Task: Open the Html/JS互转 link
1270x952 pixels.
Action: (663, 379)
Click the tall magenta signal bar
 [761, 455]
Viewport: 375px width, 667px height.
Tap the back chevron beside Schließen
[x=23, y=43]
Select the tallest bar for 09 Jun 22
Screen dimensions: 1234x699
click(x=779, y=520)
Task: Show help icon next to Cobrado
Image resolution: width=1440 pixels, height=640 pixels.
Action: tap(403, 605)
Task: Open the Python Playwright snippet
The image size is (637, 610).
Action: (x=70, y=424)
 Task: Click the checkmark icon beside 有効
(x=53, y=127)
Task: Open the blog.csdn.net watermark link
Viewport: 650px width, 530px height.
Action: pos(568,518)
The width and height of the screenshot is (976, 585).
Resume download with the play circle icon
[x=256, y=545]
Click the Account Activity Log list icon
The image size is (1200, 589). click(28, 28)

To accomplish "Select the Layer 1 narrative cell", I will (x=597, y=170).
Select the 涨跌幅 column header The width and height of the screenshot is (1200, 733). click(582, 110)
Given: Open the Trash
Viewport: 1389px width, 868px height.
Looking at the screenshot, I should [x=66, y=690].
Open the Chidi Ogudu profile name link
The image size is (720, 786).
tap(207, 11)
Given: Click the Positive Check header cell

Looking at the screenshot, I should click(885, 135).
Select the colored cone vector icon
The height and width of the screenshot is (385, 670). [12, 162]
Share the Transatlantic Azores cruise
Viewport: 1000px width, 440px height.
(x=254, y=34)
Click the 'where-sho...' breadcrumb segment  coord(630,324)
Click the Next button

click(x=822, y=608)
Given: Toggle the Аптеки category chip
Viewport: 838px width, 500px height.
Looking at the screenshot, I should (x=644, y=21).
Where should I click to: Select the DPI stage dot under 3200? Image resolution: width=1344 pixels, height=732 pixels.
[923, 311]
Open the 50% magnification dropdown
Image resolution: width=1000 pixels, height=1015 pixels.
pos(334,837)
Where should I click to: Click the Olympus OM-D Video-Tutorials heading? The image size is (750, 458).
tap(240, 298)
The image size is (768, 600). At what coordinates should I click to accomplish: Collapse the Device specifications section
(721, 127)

◇ ◇ ◇

_ACTION ITEM_:
Please copy the material above without changing a single word.

_TASK RESPONSE_:
Task: Open the Html/JS互转 link
1270x952 pixels.
Action: (663, 379)
Click the tall magenta signal bar
 [761, 455]
Viewport: 375px width, 667px height.
Tap the back chevron beside Schließen
[x=23, y=43]
Select the tallest bar for 09 Jun 22
Screen dimensions: 1234x699
click(x=779, y=520)
Task: Show help icon next to Cobrado
Image resolution: width=1440 pixels, height=640 pixels.
Action: tap(403, 605)
Task: Open the Python Playwright snippet
The image size is (637, 610).
Action: (x=70, y=424)
 Task: Click the checkmark icon beside 有効
(x=53, y=127)
Task: Open the blog.csdn.net watermark link
Viewport: 650px width, 530px height.
Action: pos(568,518)
The width and height of the screenshot is (976, 585).
Resume download with the play circle icon
[x=256, y=545]
Click the Account Activity Log list icon
The image size is (1200, 589). click(28, 28)

To accomplish "Select the Layer 1 narrative cell", I will (x=597, y=170).
Select the 涨跌幅 column header The width and height of the screenshot is (1200, 733). click(582, 110)
Given: Open the Trash
Viewport: 1389px width, 868px height.
Looking at the screenshot, I should [x=66, y=690].
Open the Chidi Ogudu profile name link
The image size is (720, 786).
tap(207, 11)
Given: Click the Positive Check header cell

Looking at the screenshot, I should click(885, 135).
Select the colored cone vector icon
The height and width of the screenshot is (385, 670). [12, 162]
Share the Transatlantic Azores cruise
Viewport: 1000px width, 440px height.
(x=254, y=34)
Click the 'where-sho...' breadcrumb segment  coord(630,324)
Click the Next button

click(x=822, y=608)
Given: Toggle the Аптеки category chip
Viewport: 838px width, 500px height.
Looking at the screenshot, I should (x=644, y=21).
Where should I click to: Select the DPI stage dot under 3200? Image resolution: width=1344 pixels, height=732 pixels.
[923, 311]
Open the 50% magnification dropdown
Image resolution: width=1000 pixels, height=1015 pixels.
pos(334,837)
Where should I click to: Click the Olympus OM-D Video-Tutorials heading? The image size is (750, 458).
tap(240, 298)
The image size is (768, 600). At what coordinates should I click to accomplish: Collapse the Device specifications section
(721, 127)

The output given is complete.